Writup from blogger and BoingBoing reader Glenn Fleishmann:

The Supreme Court ruled earlier this week that injunctions shouldn’t be rubberstamped for patent cases. They specifically singled out business-method patents that are litigated by those who have no stake in producing the product or offering the service; i.e., patent trolls. (There are some legitimate non-business-method patents pursued in ths manner. They don’t get much press beyond the variable windshield-wiper case that has been underway for 50 years in various venues and appeals.)

What this means is that patent trolls will be less likely to hold their victims for ransom through injunction unless the patentholder can demonstrate that they meet a four-part test, already in use for other injunctions involving equity, which is hard for a non-producer to meet. Even if a patentholder wins at trial, the defendent could file an appeal and still have injunctions in abeyence.

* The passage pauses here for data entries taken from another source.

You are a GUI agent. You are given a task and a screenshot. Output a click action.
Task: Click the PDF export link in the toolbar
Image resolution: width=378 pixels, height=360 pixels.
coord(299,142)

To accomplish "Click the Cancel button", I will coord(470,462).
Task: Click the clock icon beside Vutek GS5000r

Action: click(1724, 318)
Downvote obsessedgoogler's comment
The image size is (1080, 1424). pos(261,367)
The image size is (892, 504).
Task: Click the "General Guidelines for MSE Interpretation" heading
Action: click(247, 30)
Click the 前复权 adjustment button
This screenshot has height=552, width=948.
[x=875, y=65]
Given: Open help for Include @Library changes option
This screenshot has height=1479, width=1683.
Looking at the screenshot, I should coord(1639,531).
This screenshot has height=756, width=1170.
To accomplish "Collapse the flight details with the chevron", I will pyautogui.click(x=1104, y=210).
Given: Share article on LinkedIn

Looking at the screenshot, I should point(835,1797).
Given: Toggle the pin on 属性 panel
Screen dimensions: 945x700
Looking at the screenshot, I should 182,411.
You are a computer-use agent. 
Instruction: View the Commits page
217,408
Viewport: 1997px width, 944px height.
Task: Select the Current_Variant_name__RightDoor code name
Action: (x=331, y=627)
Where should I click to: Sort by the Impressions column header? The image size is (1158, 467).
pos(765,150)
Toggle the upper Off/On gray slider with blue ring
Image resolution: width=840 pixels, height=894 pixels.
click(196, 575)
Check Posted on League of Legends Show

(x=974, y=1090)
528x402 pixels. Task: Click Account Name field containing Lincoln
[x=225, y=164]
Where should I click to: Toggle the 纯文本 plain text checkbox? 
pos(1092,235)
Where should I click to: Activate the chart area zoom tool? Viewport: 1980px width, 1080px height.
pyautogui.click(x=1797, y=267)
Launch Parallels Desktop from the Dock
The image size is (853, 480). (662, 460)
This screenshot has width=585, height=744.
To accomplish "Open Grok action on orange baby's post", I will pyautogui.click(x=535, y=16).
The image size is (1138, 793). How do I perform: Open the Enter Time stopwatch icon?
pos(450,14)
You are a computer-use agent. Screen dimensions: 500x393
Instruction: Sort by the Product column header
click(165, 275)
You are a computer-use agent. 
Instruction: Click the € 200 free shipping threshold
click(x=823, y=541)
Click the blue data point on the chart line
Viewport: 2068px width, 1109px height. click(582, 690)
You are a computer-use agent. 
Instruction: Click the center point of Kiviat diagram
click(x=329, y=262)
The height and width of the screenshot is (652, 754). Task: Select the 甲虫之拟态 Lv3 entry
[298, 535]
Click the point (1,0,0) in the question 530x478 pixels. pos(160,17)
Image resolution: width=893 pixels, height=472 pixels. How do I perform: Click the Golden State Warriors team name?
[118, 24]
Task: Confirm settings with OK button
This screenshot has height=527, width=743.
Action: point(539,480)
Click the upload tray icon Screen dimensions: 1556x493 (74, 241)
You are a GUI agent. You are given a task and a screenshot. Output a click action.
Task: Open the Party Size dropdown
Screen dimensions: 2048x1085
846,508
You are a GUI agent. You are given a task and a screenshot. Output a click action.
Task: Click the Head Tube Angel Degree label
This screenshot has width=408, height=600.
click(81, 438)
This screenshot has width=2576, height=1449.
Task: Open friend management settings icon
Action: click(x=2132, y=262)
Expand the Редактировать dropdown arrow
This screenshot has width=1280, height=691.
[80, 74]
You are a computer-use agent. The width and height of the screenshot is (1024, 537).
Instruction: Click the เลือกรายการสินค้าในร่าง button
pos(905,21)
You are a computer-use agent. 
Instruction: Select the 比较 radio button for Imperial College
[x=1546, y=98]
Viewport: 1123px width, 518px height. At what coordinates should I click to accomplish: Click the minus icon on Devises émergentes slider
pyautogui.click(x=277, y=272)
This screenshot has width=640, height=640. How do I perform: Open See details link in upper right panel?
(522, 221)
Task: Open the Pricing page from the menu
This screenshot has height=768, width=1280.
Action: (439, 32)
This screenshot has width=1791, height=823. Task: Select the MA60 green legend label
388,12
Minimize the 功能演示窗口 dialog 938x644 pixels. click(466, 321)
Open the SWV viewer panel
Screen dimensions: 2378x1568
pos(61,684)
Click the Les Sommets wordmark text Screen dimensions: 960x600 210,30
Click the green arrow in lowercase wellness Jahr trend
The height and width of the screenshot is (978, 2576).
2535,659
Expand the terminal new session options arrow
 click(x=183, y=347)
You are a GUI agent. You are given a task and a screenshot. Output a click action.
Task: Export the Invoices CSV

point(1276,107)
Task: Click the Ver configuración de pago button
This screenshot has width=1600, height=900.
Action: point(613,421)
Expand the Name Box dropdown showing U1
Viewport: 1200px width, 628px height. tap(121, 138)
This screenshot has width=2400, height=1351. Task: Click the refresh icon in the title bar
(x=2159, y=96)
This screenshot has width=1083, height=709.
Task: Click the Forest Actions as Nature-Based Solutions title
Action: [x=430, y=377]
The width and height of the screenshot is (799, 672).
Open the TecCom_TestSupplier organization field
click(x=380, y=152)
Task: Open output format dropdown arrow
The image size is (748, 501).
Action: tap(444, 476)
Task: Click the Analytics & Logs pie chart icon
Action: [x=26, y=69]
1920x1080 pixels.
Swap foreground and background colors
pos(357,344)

The Supreme Court’s majority opinion written by Clarence Thomas describes the four-part test. (It’s in PDF form from the link.) In essence, a plaintiff has to show irreparable harm, that mere money or other remedies when at trial aren’t enough, that there is an imbalance in hardships against the plaintiff, and that a permanent injunction wouldn’t harm the public interest. (IANAL.)

Having written one of Amazon.com’s patents (but not invented it), and having followed the business-model debate for years, it is possible this decision will decimate the market for patent-trolling because it will be much less likely to obtain a settlement beforehand to avoid an injunction that would disrupt the defendant’s business.